◆ **Exercise brief**
Would you return, word for word, the lines of the data below from the line with "Instruction: Create a" through the line with "1479x528 pixels.", and no others?

(Records excerpted from a collection)
BEGIN

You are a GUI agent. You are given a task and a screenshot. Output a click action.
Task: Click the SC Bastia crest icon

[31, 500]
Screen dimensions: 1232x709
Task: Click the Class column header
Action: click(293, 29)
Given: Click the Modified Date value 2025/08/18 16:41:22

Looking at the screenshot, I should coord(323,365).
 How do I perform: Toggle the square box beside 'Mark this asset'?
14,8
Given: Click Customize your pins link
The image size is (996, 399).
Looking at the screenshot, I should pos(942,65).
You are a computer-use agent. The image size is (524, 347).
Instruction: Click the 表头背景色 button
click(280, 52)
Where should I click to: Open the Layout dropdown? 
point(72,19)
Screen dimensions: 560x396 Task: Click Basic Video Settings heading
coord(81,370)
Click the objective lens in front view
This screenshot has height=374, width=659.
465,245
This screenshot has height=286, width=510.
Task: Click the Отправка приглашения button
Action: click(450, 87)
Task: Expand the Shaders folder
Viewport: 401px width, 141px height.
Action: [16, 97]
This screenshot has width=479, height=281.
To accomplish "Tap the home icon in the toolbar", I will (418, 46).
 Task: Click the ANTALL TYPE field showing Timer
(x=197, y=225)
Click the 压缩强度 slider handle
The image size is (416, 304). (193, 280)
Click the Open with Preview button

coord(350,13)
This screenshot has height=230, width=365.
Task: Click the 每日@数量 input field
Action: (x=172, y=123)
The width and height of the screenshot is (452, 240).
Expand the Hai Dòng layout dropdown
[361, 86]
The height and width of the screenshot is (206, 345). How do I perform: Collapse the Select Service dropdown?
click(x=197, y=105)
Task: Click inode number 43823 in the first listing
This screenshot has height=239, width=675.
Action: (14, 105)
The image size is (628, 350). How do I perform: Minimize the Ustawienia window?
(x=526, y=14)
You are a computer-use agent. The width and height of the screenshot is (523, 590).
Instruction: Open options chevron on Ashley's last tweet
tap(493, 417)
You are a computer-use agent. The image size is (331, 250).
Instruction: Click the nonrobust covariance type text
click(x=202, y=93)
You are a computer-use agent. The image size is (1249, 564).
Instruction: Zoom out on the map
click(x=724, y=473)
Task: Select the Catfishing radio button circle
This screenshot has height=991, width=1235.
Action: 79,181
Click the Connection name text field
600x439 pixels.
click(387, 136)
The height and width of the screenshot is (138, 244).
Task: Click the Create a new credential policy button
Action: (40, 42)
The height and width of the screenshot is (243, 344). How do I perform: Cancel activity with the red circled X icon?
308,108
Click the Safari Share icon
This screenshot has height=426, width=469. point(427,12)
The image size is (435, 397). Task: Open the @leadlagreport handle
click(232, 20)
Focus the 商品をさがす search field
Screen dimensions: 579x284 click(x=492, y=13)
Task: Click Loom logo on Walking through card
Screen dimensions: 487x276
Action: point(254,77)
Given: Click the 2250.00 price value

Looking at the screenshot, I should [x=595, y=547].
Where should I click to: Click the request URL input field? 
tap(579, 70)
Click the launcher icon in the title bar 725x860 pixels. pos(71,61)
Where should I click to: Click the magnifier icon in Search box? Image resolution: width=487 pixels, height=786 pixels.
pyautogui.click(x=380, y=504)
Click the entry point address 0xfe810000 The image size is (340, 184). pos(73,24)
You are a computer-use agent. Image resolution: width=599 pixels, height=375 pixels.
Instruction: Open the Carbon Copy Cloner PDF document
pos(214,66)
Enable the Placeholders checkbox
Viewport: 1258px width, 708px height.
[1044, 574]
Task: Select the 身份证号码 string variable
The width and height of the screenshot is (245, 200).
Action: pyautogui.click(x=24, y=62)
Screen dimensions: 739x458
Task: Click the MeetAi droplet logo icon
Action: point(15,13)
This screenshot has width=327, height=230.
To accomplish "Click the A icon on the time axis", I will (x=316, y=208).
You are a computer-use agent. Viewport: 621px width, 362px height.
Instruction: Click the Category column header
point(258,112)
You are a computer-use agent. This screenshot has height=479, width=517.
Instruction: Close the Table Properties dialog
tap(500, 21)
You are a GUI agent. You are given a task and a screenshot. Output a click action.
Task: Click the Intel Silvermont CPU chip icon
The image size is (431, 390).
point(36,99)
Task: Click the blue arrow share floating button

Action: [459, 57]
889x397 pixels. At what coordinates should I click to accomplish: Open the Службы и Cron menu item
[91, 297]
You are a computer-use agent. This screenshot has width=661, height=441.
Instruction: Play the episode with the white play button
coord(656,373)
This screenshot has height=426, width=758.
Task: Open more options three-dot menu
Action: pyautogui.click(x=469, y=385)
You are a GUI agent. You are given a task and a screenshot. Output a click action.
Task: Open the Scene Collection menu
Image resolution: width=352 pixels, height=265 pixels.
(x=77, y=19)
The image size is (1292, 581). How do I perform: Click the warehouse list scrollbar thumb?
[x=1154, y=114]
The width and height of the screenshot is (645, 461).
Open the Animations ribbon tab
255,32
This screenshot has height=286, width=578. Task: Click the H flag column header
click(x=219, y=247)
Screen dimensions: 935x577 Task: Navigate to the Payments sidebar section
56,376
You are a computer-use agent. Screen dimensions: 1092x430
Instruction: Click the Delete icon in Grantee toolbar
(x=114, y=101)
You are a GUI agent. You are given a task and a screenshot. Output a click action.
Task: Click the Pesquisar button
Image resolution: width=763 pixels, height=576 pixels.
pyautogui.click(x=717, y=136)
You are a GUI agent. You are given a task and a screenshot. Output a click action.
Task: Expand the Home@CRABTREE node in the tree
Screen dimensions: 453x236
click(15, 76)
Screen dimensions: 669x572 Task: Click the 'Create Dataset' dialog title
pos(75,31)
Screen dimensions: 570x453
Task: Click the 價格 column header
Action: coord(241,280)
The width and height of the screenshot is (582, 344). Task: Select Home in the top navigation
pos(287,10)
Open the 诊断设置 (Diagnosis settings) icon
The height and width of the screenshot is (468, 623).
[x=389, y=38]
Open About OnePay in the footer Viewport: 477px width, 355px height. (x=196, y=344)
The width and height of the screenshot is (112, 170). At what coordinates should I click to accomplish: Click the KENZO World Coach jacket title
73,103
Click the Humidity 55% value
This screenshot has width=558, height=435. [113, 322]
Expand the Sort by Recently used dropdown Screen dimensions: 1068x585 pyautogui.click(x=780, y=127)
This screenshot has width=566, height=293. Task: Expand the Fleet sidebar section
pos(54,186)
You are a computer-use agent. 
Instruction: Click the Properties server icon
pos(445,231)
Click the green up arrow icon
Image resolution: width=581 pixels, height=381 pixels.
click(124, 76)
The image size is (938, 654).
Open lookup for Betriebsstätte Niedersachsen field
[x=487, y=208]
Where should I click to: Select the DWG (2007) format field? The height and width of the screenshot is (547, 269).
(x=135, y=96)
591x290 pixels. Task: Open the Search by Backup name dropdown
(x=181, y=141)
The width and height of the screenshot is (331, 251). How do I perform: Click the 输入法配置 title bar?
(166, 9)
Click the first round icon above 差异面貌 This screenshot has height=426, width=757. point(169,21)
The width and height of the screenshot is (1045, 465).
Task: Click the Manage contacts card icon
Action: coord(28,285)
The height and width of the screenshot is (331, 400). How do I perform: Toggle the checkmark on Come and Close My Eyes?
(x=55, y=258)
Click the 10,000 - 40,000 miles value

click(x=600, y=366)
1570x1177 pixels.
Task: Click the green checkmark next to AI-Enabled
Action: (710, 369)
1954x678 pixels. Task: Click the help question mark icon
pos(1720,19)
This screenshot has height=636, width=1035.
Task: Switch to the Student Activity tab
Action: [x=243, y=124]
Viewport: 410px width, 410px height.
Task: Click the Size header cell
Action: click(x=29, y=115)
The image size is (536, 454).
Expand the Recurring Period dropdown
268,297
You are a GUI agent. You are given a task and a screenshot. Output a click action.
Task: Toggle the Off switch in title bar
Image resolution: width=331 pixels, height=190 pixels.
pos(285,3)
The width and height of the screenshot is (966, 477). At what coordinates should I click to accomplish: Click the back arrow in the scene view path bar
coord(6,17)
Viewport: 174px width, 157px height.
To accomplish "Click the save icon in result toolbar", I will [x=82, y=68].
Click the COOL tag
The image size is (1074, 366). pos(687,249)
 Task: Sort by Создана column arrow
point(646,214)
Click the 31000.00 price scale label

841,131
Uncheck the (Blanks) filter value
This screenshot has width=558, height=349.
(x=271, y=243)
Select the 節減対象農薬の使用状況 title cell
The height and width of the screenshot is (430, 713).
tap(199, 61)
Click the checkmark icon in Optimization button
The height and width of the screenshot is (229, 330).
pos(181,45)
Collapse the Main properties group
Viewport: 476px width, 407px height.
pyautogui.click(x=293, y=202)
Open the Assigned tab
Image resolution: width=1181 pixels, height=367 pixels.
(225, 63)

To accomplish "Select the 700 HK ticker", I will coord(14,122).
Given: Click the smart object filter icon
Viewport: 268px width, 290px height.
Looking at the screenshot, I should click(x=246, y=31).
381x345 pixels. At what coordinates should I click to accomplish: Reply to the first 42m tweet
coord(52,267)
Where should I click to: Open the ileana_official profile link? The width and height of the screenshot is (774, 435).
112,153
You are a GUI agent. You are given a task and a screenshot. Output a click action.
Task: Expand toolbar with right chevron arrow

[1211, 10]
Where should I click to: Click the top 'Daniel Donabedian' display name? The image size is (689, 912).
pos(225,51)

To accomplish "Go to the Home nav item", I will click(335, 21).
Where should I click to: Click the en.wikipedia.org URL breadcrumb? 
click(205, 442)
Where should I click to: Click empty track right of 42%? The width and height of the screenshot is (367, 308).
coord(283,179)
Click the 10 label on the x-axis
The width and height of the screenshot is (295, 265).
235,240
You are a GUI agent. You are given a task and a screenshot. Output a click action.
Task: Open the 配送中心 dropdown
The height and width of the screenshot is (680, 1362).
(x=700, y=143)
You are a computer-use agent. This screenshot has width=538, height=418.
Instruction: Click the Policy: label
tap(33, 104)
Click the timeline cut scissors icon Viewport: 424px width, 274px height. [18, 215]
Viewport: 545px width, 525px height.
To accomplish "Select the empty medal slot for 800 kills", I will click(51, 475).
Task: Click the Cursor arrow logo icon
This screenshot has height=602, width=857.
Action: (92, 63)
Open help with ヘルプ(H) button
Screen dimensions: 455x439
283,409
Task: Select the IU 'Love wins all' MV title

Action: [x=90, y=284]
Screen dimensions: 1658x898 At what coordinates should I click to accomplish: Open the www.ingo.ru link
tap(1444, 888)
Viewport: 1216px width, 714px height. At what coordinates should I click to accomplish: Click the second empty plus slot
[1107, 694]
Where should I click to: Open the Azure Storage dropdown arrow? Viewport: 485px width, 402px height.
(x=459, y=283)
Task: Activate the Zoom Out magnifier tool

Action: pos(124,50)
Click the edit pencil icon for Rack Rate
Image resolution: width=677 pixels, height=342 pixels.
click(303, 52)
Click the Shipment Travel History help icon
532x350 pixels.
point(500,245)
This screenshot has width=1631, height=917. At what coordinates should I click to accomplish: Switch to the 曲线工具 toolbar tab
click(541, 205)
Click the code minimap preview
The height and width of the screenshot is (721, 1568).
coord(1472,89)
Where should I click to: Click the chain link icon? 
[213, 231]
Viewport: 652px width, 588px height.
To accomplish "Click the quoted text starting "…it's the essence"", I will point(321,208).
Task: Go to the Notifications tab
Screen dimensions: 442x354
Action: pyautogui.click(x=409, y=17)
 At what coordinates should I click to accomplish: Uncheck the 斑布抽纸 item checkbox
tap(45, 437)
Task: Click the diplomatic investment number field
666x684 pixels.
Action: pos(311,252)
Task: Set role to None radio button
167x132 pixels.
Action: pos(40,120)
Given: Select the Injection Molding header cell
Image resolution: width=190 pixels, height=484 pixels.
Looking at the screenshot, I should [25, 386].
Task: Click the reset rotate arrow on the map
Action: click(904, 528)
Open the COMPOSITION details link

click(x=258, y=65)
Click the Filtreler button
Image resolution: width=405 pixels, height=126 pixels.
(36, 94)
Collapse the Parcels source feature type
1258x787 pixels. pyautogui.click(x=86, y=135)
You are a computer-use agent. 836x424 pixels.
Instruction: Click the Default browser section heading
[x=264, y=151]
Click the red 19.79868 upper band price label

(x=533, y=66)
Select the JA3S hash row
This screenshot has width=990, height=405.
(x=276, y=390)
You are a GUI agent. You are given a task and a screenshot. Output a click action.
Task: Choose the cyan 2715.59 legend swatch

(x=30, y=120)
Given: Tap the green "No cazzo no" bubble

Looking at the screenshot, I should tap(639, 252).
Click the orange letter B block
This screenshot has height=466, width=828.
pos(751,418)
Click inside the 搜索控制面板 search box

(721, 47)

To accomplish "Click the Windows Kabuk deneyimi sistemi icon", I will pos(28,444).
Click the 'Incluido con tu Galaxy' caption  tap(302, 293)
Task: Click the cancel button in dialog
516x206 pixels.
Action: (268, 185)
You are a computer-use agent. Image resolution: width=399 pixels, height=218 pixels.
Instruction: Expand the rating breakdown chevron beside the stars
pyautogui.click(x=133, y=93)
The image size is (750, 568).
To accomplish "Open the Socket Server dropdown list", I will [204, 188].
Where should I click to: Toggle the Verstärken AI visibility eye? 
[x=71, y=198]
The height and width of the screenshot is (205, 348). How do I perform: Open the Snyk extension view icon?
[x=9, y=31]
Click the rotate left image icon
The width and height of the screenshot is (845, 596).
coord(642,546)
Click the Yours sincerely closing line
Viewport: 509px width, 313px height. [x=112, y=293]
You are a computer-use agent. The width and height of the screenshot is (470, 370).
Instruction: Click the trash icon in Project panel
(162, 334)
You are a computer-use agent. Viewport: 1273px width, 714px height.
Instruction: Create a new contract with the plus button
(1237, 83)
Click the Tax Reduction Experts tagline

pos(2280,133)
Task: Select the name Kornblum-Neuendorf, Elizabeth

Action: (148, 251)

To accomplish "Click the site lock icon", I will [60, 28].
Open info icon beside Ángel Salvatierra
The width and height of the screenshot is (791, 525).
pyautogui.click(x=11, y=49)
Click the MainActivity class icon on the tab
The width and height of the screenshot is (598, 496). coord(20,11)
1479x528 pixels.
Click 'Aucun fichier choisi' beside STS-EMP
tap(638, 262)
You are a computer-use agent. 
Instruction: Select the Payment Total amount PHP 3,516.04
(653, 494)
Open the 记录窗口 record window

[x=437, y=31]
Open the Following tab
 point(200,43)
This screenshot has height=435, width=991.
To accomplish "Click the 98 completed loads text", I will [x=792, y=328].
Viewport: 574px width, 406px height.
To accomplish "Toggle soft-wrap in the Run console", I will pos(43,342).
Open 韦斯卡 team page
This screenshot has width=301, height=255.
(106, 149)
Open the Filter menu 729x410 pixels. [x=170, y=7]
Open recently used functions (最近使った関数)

END

◆ **Finished task**
Instruction: Create a new contract with the plus button
(1237, 83)
Click the Tax Reduction Experts tagline

pos(2280,133)
Task: Select the name Kornblum-Neuendorf, Elizabeth

Action: (148, 251)

To accomplish "Click the site lock icon", I will [60, 28].
Open info icon beside Ángel Salvatierra
The width and height of the screenshot is (791, 525).
pyautogui.click(x=11, y=49)
Click the MainActivity class icon on the tab
The width and height of the screenshot is (598, 496). coord(20,11)
1479x528 pixels.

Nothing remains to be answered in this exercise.